Rencana Zionis Israel ini semakin mendapatkan dorongan setelah Presiden Amerika Serikat Donald Trump mengumumkan rencana "pengambilalihan" Gaza pada awal Februari, di mana ia mendukung pengusiran warga Palestina dan mengklaim bahwa AS memiliki hak atas wilayah tersebut.

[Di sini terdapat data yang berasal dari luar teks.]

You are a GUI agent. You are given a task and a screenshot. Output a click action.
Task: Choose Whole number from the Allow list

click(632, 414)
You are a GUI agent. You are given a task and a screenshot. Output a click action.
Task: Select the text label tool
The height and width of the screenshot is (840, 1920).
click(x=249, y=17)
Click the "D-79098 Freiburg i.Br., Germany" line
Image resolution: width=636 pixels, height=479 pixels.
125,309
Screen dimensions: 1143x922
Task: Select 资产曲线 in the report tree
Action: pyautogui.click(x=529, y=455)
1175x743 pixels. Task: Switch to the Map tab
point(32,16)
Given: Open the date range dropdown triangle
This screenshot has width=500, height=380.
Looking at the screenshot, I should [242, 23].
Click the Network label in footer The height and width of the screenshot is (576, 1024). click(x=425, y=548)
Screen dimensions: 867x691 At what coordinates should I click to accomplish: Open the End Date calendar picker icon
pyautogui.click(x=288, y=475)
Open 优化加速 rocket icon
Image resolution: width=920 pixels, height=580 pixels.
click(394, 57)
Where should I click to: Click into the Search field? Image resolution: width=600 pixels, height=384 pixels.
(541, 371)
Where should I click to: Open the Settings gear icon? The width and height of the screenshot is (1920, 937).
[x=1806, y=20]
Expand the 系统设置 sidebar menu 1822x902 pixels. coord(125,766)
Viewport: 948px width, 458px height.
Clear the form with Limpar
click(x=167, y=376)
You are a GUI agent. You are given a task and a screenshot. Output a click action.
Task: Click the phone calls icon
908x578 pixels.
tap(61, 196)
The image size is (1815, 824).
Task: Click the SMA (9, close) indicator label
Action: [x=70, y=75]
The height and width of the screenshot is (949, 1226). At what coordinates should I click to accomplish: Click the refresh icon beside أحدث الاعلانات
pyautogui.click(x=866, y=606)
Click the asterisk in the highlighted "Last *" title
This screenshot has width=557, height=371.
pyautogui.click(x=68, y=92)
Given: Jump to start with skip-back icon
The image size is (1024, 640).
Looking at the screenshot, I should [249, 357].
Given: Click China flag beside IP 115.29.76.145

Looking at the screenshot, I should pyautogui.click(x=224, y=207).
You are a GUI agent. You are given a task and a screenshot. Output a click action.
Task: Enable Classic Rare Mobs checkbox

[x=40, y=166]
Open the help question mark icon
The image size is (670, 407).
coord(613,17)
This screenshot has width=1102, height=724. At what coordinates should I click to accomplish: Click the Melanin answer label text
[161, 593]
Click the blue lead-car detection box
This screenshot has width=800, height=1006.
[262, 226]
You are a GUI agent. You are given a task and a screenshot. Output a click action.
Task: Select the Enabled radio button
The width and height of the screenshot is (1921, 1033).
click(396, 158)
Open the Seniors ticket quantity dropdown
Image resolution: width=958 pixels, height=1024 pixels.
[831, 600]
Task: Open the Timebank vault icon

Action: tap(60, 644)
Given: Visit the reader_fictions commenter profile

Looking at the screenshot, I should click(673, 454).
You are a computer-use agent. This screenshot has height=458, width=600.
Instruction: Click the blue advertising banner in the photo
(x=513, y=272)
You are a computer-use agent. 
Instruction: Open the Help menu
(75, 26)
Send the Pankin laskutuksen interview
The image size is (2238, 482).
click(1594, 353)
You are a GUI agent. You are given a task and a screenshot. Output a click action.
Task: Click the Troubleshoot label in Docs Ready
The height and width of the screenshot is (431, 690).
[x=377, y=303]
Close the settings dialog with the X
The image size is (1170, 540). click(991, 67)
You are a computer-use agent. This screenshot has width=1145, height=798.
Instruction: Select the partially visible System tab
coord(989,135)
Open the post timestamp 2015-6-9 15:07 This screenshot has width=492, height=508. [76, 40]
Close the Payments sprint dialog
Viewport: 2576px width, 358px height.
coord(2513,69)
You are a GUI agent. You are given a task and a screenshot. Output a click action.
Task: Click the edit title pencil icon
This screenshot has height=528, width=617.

Meskipun Trump kemudian menarik kembali pernyataan awalnya, ia menempatkan hambatan bagi upaya negara-negara Arab untuk membangun kembali Gaza serta memberikan dukungan penuh terhadap pelanggaran Israel atas perjanjian gencatan senjata dan dimulainya kembali perang di Gaza.[IT/r]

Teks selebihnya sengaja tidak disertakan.